Python Sneks Curriculum

Click here to return to the list of pages

Plotting

Download slides

Visualizations

When you have a large amount of data, you can create visualizations to get a more intuitive understanding. These visualizations, known as plots or graphs, take advantage of the fact that humans are good at processing pictures. Making visualizations in Python is surprisingly easy.

A picture of an instructor pointing to a Histogram and saying, “As you can see, most students do very well!”

MatPlotLib

The most popular library for plotting in Python is named MatPlotLib. As a very large package, we only need to import only a certain module. For convenience, we rename that module to be plt.

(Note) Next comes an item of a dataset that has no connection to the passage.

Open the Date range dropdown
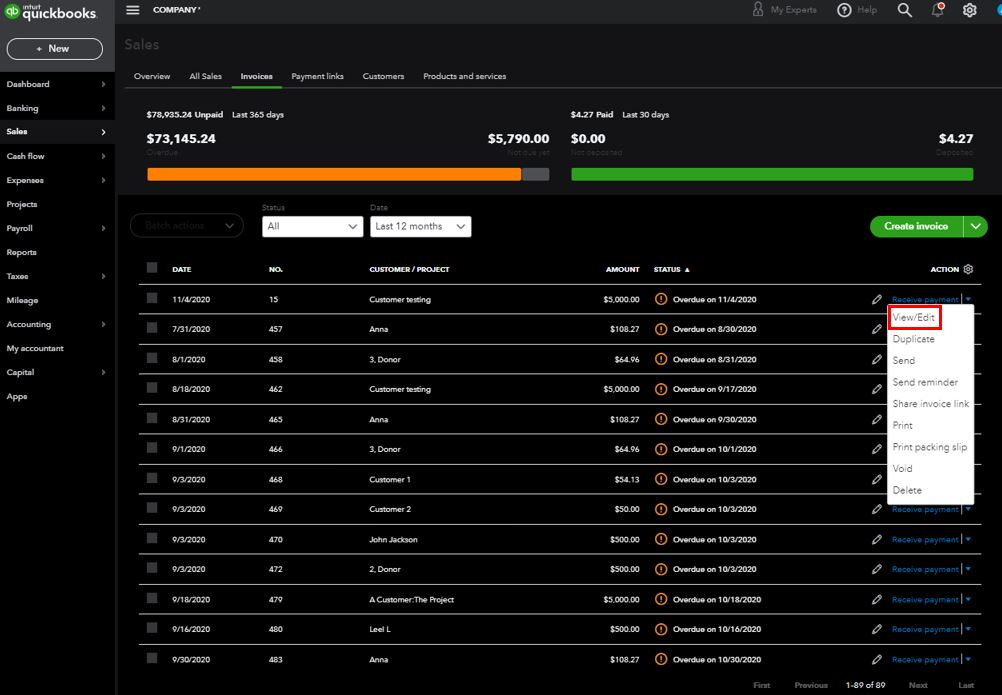Screen dimensions: 1002x695 420,227
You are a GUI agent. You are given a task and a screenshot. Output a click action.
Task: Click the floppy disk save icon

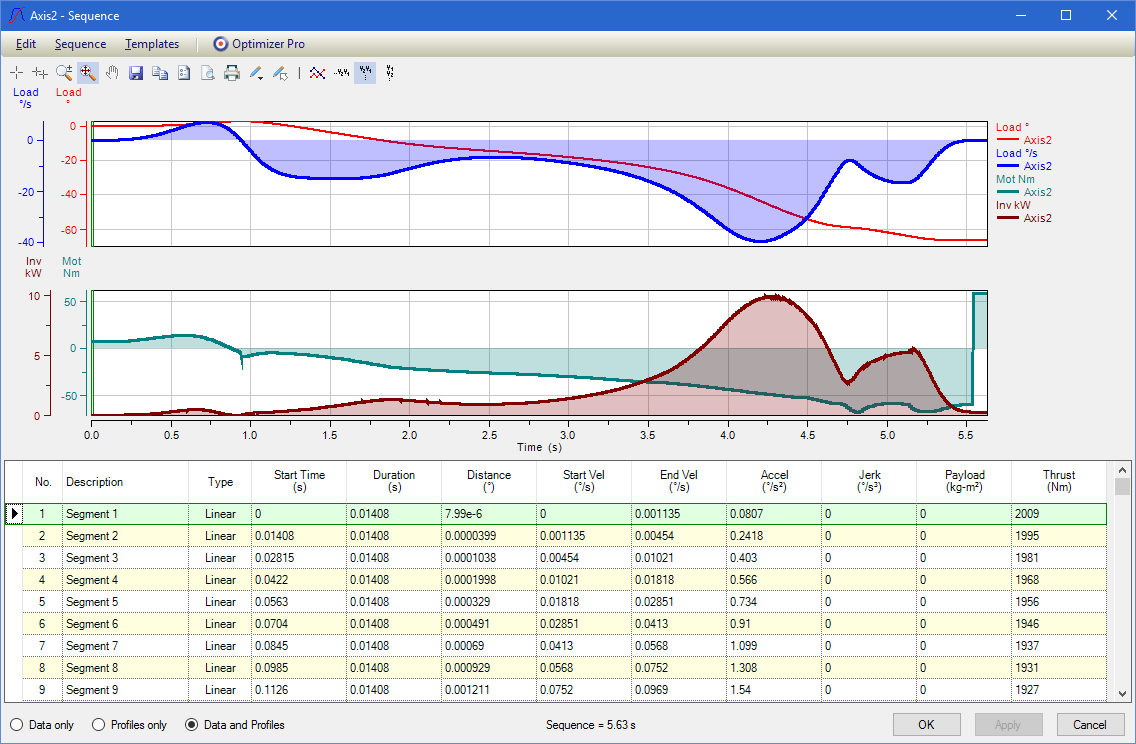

import matplotlib.pyplot as plt

Types of Plots

There are 3 kinds of plots that we’ll learn about. Each of the plots shown take in lists of numbers. MatPlotLib actually has many other kinds of plots. To create other kinds of plots, you can refer to the documentation.

Three plots are shown: a Histogram, a Line Plot, and a Scatter Plot

Histograms

Although many people find Histograms confusing, they are actually a very simple kind of plot. They should not be confused with Bar Charts, which are a more generalized kind of graph. Instead, histograms take a list of numbers and group them into bins, or ranges of numbers. For example, if we have the list of numbers shown, we could group them into bins of size 10. Each tick on the y-axis means another number in that bin. Histograms allow us to see the distribution or spread of the data.

data = [0, 5, 7,
        35, 35,
        51, 53, 57,
        61, 64,
        82, 84, 84, 88]

plt.hist(data)
plt.show()

A picture of the produced Histogram is shown.

Line Plots

Line plots are another simple kind of graph, and can be used to show a trend over time or some other factor. Be careful when creating line plots, since people often use them when a Histogram would be more appropriate.

data = [1, 4, 8,
        16, 8, 24,
        32]

plt.plot(data)
plt.show()

A picture of the produced Line Plot is shown.

Scatter Plots

When you have two lists of data that you want to match up, a Scatter Plot is the graph to use. For example, the graph shown here matches students’ grade on a first exam with their grade on a second exam. A scatter plot is used to find relationships between the two lists of numbers.

exam1 = [40, 43, 55, 60, 
         52, 63, 74]
exam2 = [50, 55, 67, 72, 
         70, 71, 70]
plt.scatter(exam1, exam2)
plt.show()

A picture of the produced Scatter Plot is shown.

Labelling

Professional data scientists always label their graphs. MatPlotLib makes it easy to label the X, Y, and title of the graph. The relevant functions are xlabel, ylabel, and title, each of which consumes a string.

# ...

plt.xlabel("Time (Days)")
plt.ylabel("Money (Dollars)")
plt.title("Money over Time")

plt.show()

A plot is shown with a title and labels on the axes.

Show

A trick about creating plots is that you need to call the “show” function afterwards. If you do not call the show function, no graph will appear. A useful feature of this function is that if you create multiple plots before showing, these graphs will be combined on the same canvas.

plt.plot([1, 2, 1, 3, 4])
plt.plot([3, 4, 4, 5, 6])
plt.show()

Two Line Plots appear on the right, on the same image.
An annotation points out that you must CALL the plt.show() function (with the parentheses).

Advanced Features

MatPlotLib is an extremely sophisticated library with many, many advanced features. It is very easy to make legends, adjust colors, more complicated graphs, and much more. Refer to the MatPlotLib documentation and look up examples of how to do more with MatPlotLib.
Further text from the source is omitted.